Su padre, el poli, se levantó con aire sorprendido, miró a su alrededor, aún con la lata de cerveza en la mano, y a continuación se acercó a la valla.
—¡Hombre, Joakim! Bienvenido. Entra —saludó y abrió la verja con un gesto algo ampuloso que intentaba parecer natural—. Me alegro de verte.
¡Y una mierda! ¿Así que ahora te alegras? Has esperado veintidós años para alegrarte. La vieja y yo estábamos a una llamada telefónica de distancia, Joakim se resistió a utilizar palabras demasiado coloquiales.
—Entonces, es aquí donde vives —dijo con voz neutra.
—Sí, aquí vivo, pero solo por el momento. Se lo he subarrendado a un chico que trabaja en Estocolmo, quien a su vez se lo alquila en invierno a una señora mayor que acaba de mudarse a una residencia de ancianos, pero que no quiere desprenderse de su casa. La dama ha venido esta mañana a tomar un café conmigo.
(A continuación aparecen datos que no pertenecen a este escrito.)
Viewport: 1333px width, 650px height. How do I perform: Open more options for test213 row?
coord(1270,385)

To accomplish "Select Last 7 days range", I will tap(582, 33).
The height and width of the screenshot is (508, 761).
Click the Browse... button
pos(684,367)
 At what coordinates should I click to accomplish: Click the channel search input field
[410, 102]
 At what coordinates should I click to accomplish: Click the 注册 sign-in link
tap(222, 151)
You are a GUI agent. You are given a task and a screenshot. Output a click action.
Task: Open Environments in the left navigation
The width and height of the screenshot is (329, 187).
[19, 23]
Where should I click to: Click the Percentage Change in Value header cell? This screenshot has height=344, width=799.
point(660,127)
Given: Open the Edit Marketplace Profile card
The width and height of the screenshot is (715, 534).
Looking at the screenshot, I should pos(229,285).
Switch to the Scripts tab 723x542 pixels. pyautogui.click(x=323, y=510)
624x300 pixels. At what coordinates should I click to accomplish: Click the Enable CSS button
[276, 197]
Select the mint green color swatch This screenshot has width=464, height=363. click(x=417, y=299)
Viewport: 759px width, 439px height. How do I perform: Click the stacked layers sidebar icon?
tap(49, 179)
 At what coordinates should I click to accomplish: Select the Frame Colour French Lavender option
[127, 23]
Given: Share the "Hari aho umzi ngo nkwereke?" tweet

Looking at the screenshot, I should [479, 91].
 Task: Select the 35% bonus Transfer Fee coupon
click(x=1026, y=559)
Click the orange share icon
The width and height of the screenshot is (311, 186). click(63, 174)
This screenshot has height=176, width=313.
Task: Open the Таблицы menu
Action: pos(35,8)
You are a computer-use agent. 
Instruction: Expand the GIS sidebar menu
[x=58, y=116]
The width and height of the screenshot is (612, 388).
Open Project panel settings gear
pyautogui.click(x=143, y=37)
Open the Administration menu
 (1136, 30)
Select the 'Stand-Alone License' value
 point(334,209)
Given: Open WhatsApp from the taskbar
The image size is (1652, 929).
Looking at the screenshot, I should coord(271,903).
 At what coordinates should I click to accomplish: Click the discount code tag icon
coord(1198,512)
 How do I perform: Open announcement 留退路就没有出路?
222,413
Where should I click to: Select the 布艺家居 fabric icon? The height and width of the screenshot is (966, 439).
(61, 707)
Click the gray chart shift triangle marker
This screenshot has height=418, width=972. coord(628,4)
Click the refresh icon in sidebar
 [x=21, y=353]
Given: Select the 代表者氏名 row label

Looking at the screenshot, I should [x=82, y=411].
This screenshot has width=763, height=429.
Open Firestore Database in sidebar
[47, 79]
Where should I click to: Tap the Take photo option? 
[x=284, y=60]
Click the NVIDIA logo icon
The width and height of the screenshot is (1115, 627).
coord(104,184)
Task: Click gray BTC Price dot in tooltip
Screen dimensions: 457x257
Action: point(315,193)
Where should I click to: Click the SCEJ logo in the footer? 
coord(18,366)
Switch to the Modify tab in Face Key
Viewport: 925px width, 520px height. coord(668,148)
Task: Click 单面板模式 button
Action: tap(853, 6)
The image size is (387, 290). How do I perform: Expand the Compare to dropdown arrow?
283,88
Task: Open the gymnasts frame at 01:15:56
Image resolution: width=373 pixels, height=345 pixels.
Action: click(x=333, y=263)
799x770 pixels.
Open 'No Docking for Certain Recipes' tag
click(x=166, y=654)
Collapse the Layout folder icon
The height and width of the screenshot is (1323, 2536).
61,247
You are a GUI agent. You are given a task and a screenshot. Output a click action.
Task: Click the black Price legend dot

Ha aparecido de repente en taxi para comprobar cómo había resistido el invierno su íntimo amigo el teniente, que vive ahí en la esquina.
—¿No trabajas? —preguntó Joakim movido por la curiosidad.
—Me han dado un par de días libres, y luego ocuparé un nuevo puesto en el almacén de bicicletas —contestó Jesper con una risa seca mientras alzaba los ojos al cielo.
—¿En el almacén de bicicletas? —repuso Joakim, francamente sorprendido—. ¡Enhorabuena! Entonces es que te han ascendido… ¿Qué puñetas has hecho para acabar ahí? ¿Has robado cigarrillos a los colegas o es que alguna puta yanqui te ha hecho un servicio especial?
—Eso es alto secreto. ¿Quieres una cerveza y media pizza? ¿Te gusta la Hawái?
—Yo como cualquier cosa. No tengo manías. ¿Qué parte de la pizza has mordido ya?
Joakim se dejó caer en una silla y cogió el cuchillo.
—Ninguna. No me ha dado tiempo. Si temes quedarte con hambre podemos preparar unos bocadillos calientes, pero te lo advierto: soy un desastre en la cocina. Por eso compro comida preparada casi todos los días. Para sobrevivir. La última vez que invité a cenar a mis compañeros la mayoría de ellos rechazaron amablemente la oferta. No son muchos los que han querido volver desde que organicé una barbacoa y tuvieron que acudir los bomberos, que, por cierto, también son colegas. La comida no era muy abundante, al menos la que no se quemó, aunque era comestible. En cambio, bebida no faltó, pero ya se sabe, si bebes con la barriga vacía… En fin, se armó una buena.
Joakim dio un generoso trago a la cerveza y observó a su padre de reojo. Hablaba demasiado rápido y era excesivamente jovial y adulador. Solo le faltaba decir: «Somos de la misma quinta y montamos juergas con los colegas». Quedaba fuera de lugar que empleara esa jerga con lo viejo que era. Jesper tiraba nerviosamente de la tela de sus pantalones cortos, como si le apretaran excesivamente los muslos. Una carcajada de Joakim habría ayudado a romper el hielo, pero no quería ponerle las cosas tan fáciles. En su lugar, adoptó una expresión seria y se puso a toquetear distraídamente su mitad de pizza, a pesar de que tenía un hambre de caballo. Joakim apartó los trozos de piña a un lado. Seguramente el viejo no tardaría en decir: «Si puedo hacer algo por ti, no tienes más que decírmelo». O tal vez reservara esa frase para el final, cuando no queda nada más que decir, con la esperanza de que su generosa oferta no fuera aceptada.
—Te trasladaron al almacén de bicicletas por ser mi padre, ¿verdad? —preguntó Joakim tras un momento de silencio.